Spotlight On: Gratitude

18 September 2020

This article first appeared in Queenwood News Weekly 18 September 2020. 

The emerging theme of 2020 is, for me, gratitude. Here are four things for which I am grateful.

I am grateful for simple pleasures: a school filled with happy noise; visits with family; shared meals with friends; the freedom to sit on a bench and watch the waves. I am grateful for having a job (and such an amazing one!). My friends in Melbourne and London and the US are envious of our success and I am grateful every day for the good luck of being in Sydney.
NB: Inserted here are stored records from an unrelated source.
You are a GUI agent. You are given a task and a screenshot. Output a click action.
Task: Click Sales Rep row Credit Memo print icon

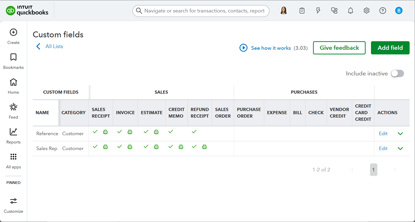pos(181,147)

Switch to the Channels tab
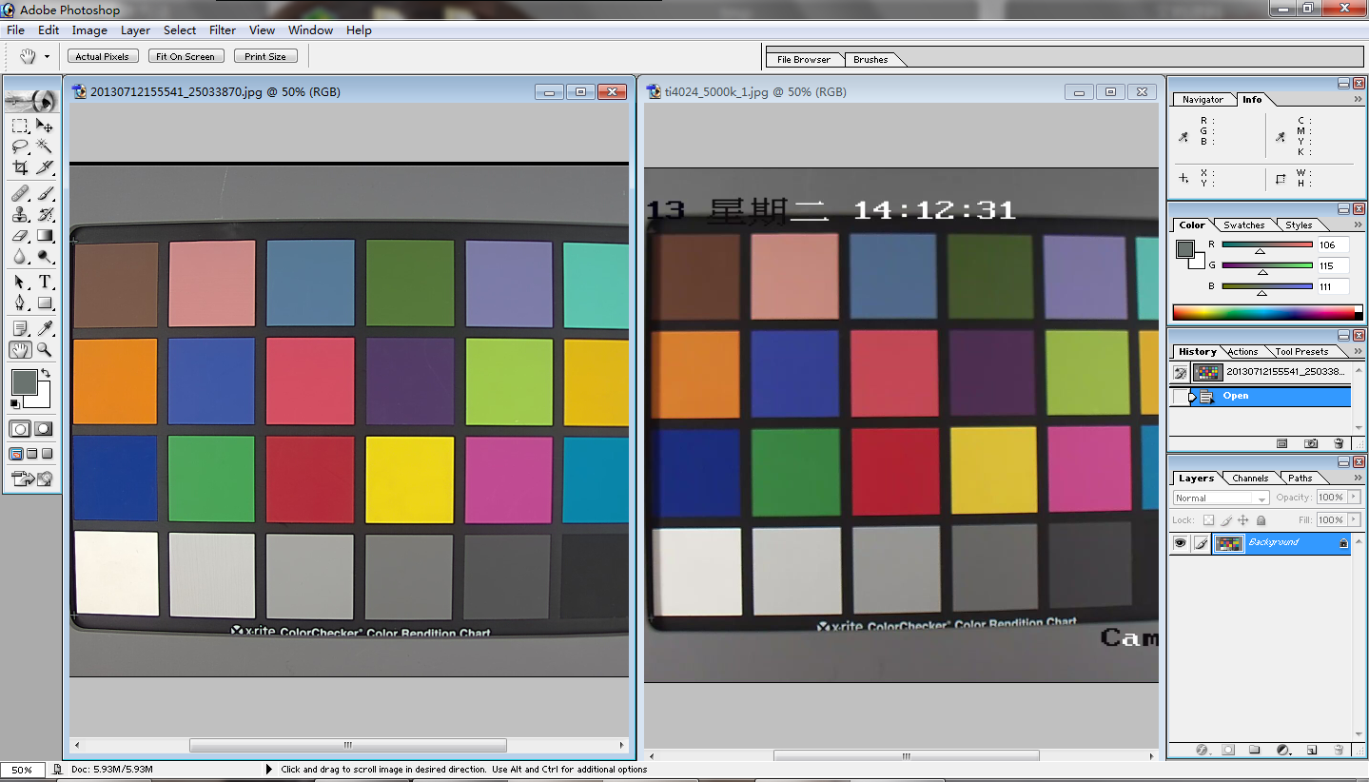tap(1249, 479)
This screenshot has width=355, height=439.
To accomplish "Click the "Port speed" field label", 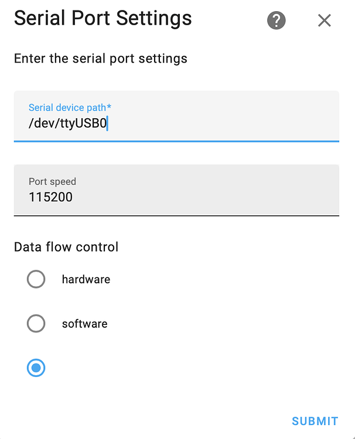I will 53,181.
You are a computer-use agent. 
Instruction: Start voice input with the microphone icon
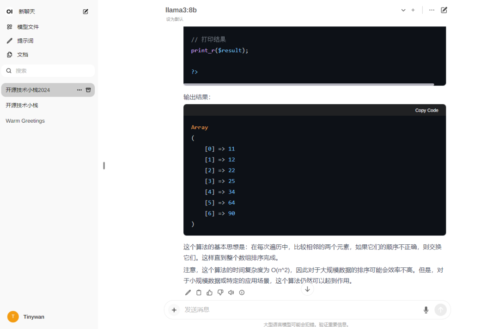tap(426, 310)
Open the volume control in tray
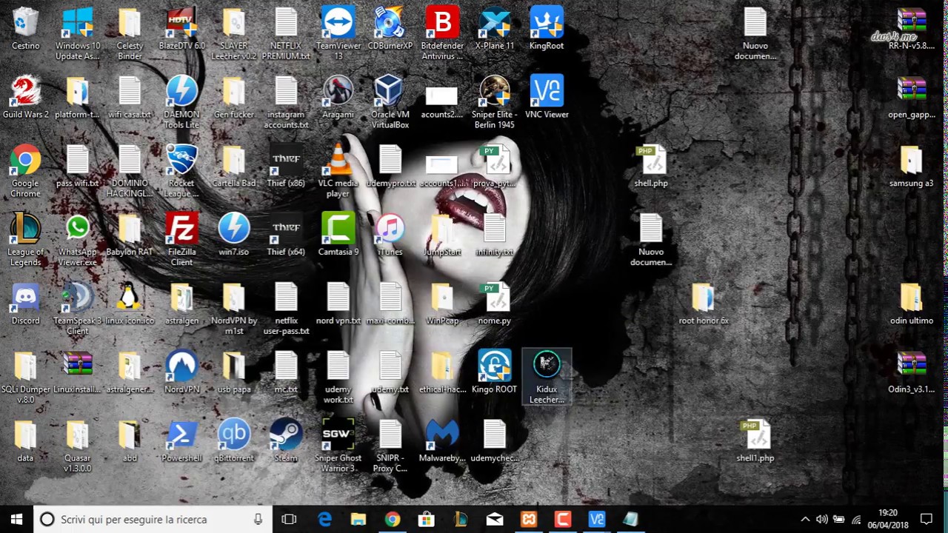This screenshot has height=533, width=948. pyautogui.click(x=821, y=519)
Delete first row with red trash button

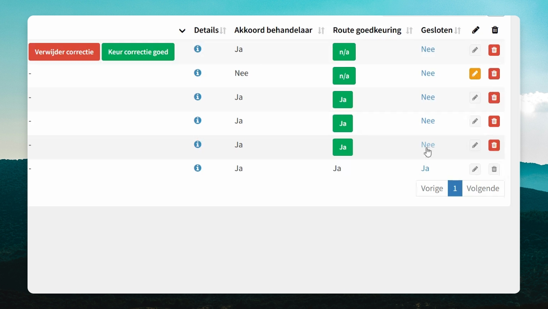coord(494,50)
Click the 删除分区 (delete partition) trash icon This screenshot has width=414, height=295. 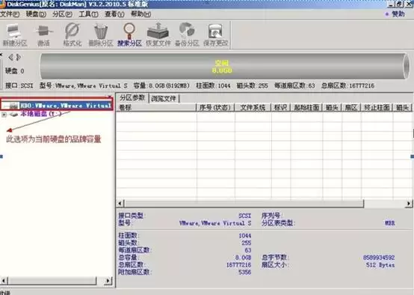point(101,35)
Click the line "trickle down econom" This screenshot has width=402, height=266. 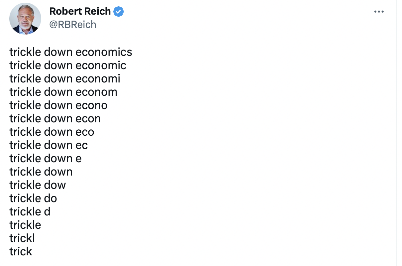[63, 92]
I am grateful for how well our girls have been handling the demands of 2020. We ask our Year 12s to lead the school, and they have done so, setting an example for the younger girls of how to deal with disappointment and uncertainty. Where some young people are complaining about what they can’t do, our girls have mourned their losses, picked themselves up and asked instead what they can do – and this has made all the difference.

I am grateful for Queenwood parents, who have offered us such support this year. We are in an easier phase of the pandemic right now but events throughout this year have made high demands on parents – whether supervising little ones during remote learning, caring for their own parents who are vulnerable and sometimes inaccessible, or coping with complex professional demands. Yet Queenwood parents have been unfailingly supportive and I value in full measure the trust which has been shown towards the School, which has in turn been of immense assistance to us throughout all the twists and turns. That trust has extended beyond COVID-related issues, too. Just last week, for instance, we had a tremendous response when we asked Junior School parents to support our stance on social media use – a response that would be the envy of many schools, which too often struggle to persuade parents to take such issues seriously.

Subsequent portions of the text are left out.